Tika optimization and structured documents

Hi,
I have two questions concerning the Tika component of cogstack:

  • Is there a bulk interface for handling many small documents, and are there sample workflows illustrating how to use it?
  • Is there any facility for processing structured document formats? For example, some of the documents generated by our EMR are forms of xml, which include tags that may be useful for recognising document structures like tables, headings and possibly templates used to construct the document. Any Tika experts who are able to comment on this?

Thanks

Hello,

Although there is a bulk api request for the tika web service we don’t have any bulk method for small documents specifically, you will need to probably have a separate tika instance that is configured for small docs (and also with OCR disabled if this should be the case). No sample workflows as of yet. I’ve added the workflow to the to-do list.
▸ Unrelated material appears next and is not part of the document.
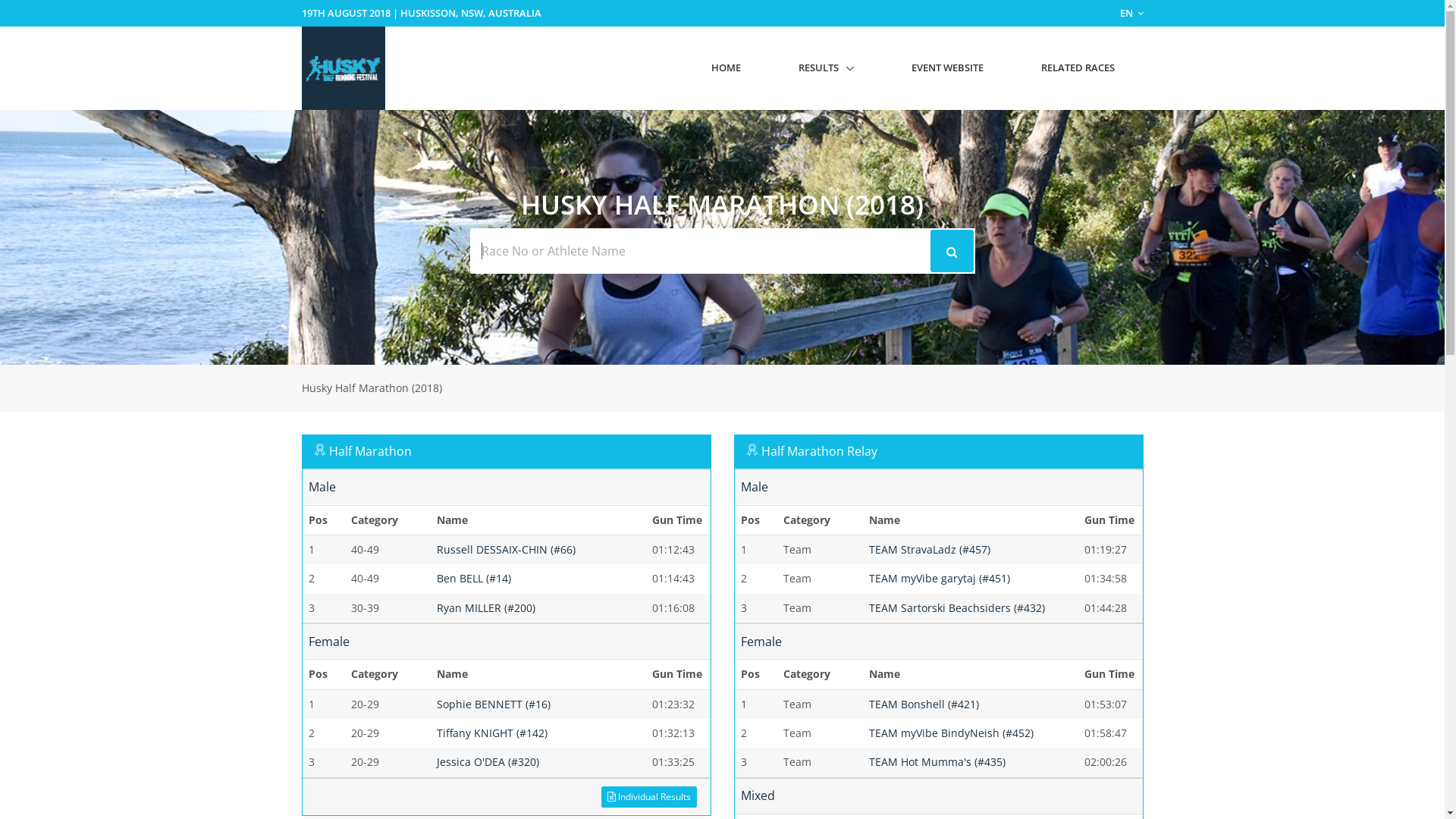 The image size is (1456, 819). Describe the element at coordinates (491, 732) in the screenshot. I see `'Tiffany KNIGHT (#142)'` at that location.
There is no specific configuration that allows further customisation for processing other file types by default, there’s a only a general configuration for tesseract-ocr and one for pdf separately which only covers the OCR bits. The only way one might be able to do this is to write his/her own content handler programatically, I will add this to the requested feature list but I’m not sure yet how generic it can be made.

Thanks

Just some workarounds that should be used:

  • you can process multiple documents at the same time with NiFi with ease, all that is needed to do is to set the number of concurrent tasks that the service script can request.
  • for small documents you need to setup another container that has the env vars OMP_DYNAMIC=FALSE and OMP_NESTED=FALSE, as well as OMP_THREAD_LIMIT=1, you can then use the /bulk_process method and see if it is performing well, if it isnt then I’d suggest relying on the above method of sending task requests concurrently.